The March night sky.jpg

The March night sky

Clive Jackson is the Director of the Astronomical Observatory of Tavira (Sitio do Malhão, Tavira) and the Camera Obscura (next to the Castle in Tavira), specialising in education and public outreach.

WELCOME TO the March night sky. This month, winter officially ends at the spring equinox and it will happen on March 20. What exactly determines the date is the position of the Sun during its year-long trip around the ecliptic.

In reality, the Sun is not moving. It is actually our planet Earth that is travelling around the Sun but from our point of view it is convenient to imagine that we are still and everything else is on the move.

At the moment, the rotational axis of our planet is tipped at 23.5 degrees to the plane of our orbit and it is this that gives us our seasons.

But twice during a one-year period, exactly between the summer and winter Solstice, our axis is in line with our orbit and this means that from all over the world the Sun appears to rise exactly in the East and set exactly in the West, and the day and night are of the same length.This is the definition of the word Equinox.

This month, the planet Saturn is still visible in the constellation of Leo and on March 19, the nearly Full Moon will be just below Saturn.

On March 14, the First Quarter Moon will be close to the planet Mars that is still in the constellation of Taurus.

Many of us know that the brightest star in the nighttime sky is Sirius, located in the constellation of Canis Major.

But not many know that the second brightest star is called Canopus and it is just visible from the Algarve.

This star is 53 degrees south of the celestial equator and is a white super giant star.

To see Canopus, you will need a sea southern horizon and a pair of binoculars.

Soon after sunset in March, when the constellation of Orion is due south in the sky, you may just glimpse a flashing pinkish coloured star right on the southern horizon.

The colour of the star is normally white but it is so low in the sky that it will change to the red end of the spectrum due to the absorbing of the blue light in our atmosphere.

Canopus will only be visible for 20 minutes or less in the night sky per night as it moves across the southern meridian of the heavens.

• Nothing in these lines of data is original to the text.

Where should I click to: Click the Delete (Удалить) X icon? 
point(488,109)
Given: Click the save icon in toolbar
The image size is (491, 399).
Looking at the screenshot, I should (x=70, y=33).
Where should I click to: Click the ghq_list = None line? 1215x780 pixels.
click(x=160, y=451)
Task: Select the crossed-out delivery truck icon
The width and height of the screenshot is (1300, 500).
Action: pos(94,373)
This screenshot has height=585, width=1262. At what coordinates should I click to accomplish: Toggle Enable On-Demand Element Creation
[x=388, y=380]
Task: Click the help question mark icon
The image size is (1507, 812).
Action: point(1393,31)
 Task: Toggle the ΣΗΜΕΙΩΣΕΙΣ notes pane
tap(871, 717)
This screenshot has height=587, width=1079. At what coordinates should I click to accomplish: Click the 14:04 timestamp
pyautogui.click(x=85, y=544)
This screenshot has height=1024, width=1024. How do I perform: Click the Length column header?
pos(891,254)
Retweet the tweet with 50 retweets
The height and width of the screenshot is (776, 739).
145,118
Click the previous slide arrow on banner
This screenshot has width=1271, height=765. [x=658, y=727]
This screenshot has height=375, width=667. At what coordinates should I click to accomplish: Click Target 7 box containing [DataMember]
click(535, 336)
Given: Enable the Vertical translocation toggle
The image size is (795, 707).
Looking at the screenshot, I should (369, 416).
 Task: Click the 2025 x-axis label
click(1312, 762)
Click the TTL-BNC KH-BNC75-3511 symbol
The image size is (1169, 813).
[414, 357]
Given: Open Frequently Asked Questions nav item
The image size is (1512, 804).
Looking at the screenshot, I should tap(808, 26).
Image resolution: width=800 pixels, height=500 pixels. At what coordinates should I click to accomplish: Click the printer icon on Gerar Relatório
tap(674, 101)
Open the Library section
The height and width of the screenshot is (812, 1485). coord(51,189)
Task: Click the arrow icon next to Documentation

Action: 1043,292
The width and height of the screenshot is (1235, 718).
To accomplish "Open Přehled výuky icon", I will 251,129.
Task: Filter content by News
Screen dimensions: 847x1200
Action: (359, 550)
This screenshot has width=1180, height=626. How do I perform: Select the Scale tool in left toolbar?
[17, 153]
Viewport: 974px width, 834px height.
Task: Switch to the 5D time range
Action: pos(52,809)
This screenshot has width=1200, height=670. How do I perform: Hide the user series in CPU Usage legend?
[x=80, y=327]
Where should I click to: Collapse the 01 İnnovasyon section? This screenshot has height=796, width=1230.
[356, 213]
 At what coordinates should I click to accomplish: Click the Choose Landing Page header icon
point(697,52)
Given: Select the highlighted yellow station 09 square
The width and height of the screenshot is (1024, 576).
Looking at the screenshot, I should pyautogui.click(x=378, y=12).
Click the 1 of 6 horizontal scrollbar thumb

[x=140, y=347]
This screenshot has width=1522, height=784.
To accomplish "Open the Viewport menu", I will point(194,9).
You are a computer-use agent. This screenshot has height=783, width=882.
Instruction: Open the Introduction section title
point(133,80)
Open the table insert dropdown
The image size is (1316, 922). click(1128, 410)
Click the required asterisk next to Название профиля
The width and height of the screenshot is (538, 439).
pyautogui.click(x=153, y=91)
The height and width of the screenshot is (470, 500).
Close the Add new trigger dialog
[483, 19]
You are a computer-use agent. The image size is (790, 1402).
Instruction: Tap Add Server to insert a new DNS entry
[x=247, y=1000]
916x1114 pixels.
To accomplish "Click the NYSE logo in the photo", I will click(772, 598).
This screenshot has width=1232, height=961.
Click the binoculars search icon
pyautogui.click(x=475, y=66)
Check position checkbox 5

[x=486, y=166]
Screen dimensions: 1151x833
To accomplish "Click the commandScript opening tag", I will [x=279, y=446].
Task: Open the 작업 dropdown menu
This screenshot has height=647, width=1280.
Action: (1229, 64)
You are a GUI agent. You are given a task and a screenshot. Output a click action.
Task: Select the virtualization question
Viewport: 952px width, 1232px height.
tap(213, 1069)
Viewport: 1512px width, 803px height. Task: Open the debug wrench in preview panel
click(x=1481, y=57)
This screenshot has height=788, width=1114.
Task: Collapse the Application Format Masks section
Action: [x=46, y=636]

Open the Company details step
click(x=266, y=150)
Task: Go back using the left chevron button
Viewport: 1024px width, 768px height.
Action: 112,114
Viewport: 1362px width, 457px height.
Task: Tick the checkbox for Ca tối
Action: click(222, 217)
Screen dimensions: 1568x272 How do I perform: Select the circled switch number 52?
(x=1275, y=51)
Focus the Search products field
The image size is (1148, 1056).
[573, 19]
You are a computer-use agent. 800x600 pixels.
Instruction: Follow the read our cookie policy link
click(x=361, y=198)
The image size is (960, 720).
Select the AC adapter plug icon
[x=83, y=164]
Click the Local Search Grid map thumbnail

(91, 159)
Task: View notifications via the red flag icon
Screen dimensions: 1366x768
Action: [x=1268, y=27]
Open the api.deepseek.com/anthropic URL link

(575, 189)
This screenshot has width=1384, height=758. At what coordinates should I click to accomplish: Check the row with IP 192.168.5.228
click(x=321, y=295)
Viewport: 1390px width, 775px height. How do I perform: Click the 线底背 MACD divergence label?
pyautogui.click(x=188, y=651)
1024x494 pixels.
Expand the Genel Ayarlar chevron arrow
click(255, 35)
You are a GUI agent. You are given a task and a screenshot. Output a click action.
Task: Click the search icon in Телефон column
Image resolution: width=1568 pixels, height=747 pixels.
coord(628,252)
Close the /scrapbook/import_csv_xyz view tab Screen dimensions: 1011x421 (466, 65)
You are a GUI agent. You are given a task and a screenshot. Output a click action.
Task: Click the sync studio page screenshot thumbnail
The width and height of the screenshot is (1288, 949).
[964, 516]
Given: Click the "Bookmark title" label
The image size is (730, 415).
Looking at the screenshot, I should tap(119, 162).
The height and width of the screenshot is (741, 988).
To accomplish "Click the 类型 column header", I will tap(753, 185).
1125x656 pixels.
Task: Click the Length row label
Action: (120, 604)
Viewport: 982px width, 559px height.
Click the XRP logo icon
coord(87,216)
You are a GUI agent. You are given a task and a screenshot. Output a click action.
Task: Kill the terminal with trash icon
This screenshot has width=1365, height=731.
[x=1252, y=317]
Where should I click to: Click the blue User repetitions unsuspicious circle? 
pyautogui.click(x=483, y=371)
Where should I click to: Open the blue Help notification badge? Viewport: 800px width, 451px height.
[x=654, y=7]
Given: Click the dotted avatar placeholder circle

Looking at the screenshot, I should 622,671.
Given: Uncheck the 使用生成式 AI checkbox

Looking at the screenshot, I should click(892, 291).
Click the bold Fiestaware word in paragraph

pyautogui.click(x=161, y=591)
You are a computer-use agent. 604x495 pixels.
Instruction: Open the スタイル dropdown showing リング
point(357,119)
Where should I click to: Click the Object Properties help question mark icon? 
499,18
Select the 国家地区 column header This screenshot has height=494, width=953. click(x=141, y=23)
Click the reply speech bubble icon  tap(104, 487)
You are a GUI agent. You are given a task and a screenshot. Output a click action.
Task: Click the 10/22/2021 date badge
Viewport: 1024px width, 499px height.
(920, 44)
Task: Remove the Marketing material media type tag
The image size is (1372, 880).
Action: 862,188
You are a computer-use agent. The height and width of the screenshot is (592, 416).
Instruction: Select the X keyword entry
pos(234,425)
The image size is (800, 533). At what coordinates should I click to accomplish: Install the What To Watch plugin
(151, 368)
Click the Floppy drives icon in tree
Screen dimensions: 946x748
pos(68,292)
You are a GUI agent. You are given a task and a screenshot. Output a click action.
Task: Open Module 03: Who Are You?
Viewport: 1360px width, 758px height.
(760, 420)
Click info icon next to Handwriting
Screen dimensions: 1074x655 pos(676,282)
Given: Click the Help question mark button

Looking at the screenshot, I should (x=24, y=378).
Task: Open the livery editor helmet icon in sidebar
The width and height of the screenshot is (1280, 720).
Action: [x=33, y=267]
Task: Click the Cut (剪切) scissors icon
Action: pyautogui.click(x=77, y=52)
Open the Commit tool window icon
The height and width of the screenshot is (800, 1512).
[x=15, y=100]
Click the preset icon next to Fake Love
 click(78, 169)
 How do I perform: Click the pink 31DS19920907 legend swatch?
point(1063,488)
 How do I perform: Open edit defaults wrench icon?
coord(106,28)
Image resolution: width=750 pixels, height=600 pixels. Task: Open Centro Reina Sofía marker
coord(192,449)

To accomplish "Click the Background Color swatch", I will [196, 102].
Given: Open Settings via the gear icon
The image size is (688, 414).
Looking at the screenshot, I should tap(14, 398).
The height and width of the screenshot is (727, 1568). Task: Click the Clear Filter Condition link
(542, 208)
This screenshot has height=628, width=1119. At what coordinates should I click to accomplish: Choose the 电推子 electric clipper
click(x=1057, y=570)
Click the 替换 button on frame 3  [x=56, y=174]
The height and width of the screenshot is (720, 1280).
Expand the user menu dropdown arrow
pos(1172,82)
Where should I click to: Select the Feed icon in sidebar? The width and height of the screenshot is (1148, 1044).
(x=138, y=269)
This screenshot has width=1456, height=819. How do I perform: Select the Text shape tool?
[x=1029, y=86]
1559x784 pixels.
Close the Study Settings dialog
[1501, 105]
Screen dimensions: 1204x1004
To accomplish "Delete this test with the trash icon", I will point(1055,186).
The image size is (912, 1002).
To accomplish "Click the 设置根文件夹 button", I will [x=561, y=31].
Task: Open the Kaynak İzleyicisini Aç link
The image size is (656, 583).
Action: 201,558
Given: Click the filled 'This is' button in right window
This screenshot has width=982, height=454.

Looking towards the west, the seven heavenly sisters, called the Pleiades, are heading down towards the horizon.

These stars are all young and bluish white in colour and are just over 400 light years away from Earth in the constellation of Taurus.

The Pleiades are not a constellation but a galactic star cluster formed in our Milky Way Galaxy relatively recently.

Right overhead during March evenings, we have the constellation of Gemini well visible.

The two stars that make up the heavenly twins are called Castor and Pollux.

These stars are supposed to be identical twins in Greek mythology but in reality they are not quite the same.

Castor is a brilliant white colour and it is in fact a multiple star through a powerful telescope, whereas Pollux is noticeably orange in colour and slightly brighter than its brother.

The Moon is New on March 7, at First Quarter on March 14, Full on March 21 and at Last Quarter on March 29.